-- Text block --
=====

Arrays can also store multiple levels of data. At the moment our lottery entries are stored as strings and the numbers are hard to get at. Let's say we wanted to store all six numbers for every lottery week, we would create an array like this:
DIM lottery(52,6)
Without the dollar symbol($), we are declaring the array to store integer numbers instead of strings. You will also notice we have a second number separated by a comma. This means for every array position from 1 to 52, there is a sub-set numbered 1 to 6 in which multiple data can be stored. You can visualize an array as a filing cabinet with large draws numbered 1 to 52. Within each of the 52 draws is a tray with 6 boxes inside. You can store a value in each box. In all you can store 312 (52 x 6) values in this array. You can have up to five dimensions in your array, which means you can create an array as big as (1,2,3,4,5). Be careful when declaring dimensions as large arrays consume large amounts of memory and may reduce overall performance of your program.

=====

-- Supplied information --
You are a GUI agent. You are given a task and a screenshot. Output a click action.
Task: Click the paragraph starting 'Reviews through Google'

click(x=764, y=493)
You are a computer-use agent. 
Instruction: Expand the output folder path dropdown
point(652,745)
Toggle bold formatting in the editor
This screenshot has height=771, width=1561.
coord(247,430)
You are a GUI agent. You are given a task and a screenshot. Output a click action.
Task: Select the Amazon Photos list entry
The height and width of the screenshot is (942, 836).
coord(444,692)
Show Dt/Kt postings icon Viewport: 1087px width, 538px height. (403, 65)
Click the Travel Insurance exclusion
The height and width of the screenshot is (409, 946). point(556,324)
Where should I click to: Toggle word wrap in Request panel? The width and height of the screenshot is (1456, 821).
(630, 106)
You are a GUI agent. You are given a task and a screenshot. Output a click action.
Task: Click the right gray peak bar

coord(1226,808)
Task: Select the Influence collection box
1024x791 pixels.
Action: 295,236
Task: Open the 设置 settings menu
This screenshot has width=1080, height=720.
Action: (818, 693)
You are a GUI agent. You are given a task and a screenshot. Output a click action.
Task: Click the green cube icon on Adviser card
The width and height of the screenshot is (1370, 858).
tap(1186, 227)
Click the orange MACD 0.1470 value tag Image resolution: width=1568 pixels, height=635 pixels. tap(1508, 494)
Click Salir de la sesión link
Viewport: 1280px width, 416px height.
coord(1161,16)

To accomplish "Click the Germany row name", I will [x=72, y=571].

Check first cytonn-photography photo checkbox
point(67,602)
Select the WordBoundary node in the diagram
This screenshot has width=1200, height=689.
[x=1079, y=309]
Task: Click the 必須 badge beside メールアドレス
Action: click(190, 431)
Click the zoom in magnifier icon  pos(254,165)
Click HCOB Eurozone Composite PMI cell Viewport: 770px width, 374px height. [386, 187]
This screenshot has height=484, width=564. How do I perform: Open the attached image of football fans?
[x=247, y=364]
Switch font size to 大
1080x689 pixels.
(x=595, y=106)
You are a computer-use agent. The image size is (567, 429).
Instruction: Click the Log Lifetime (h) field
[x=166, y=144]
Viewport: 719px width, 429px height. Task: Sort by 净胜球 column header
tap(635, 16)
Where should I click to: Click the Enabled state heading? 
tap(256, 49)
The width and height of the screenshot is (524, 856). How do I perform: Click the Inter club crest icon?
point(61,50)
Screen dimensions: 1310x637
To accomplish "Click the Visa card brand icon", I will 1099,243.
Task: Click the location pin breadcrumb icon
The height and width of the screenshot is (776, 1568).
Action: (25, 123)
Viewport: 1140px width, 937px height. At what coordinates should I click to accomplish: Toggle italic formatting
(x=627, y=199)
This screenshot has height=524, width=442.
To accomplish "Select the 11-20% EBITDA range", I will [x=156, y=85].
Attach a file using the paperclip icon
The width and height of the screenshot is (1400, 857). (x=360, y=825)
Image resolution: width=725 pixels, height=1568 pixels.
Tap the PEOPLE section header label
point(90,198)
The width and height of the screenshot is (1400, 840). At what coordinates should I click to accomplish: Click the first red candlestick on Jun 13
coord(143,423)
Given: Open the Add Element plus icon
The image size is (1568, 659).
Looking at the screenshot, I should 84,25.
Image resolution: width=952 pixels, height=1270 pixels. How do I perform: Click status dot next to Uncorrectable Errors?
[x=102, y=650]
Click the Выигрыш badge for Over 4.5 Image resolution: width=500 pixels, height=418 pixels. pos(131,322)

=====

-- Instruction 1 --
Answer these questions about the passage on arrays:
(a) What declaration is shown for storing all six numbers for every lottery week?
(b) What type of value does the array store when it is declared without the dollar symbol?
(c) What is the maximum number of dimensions an array can have?
-- Instruction 2 --
Extend the passage on arrays, picking up after its final sentence.

-- Exercise answer 1 --
(a) DIM lottery(52,6)
(b) Integer numbers instead of strings
(c) Five

-- Exercise answer 2 --
Entering data into our new array is elementary:
lottery(1,1)=43
lottery(1,2)=76
lottery(1,3)=12
lottery(1,4)=34
lottery(1,5)=12
lottery(1,6)=11
lottery(2,1)=43
lottery(2,2)=76
lottery(2,3)=12
lottery(2,4)=34
lottery(2,5)=12
lottery(2,6)=11
You are now able to give your program access to much more useful data. Unlike the string approach, you could make your program count how many times a certain number has appeared.
As you have determined, arrays need to be declared as a particular type. You can have an array of integer numbers, real numbers or strings. You cannot have multiple types in the same array, but you can declare new arrays dedicated to holding such data.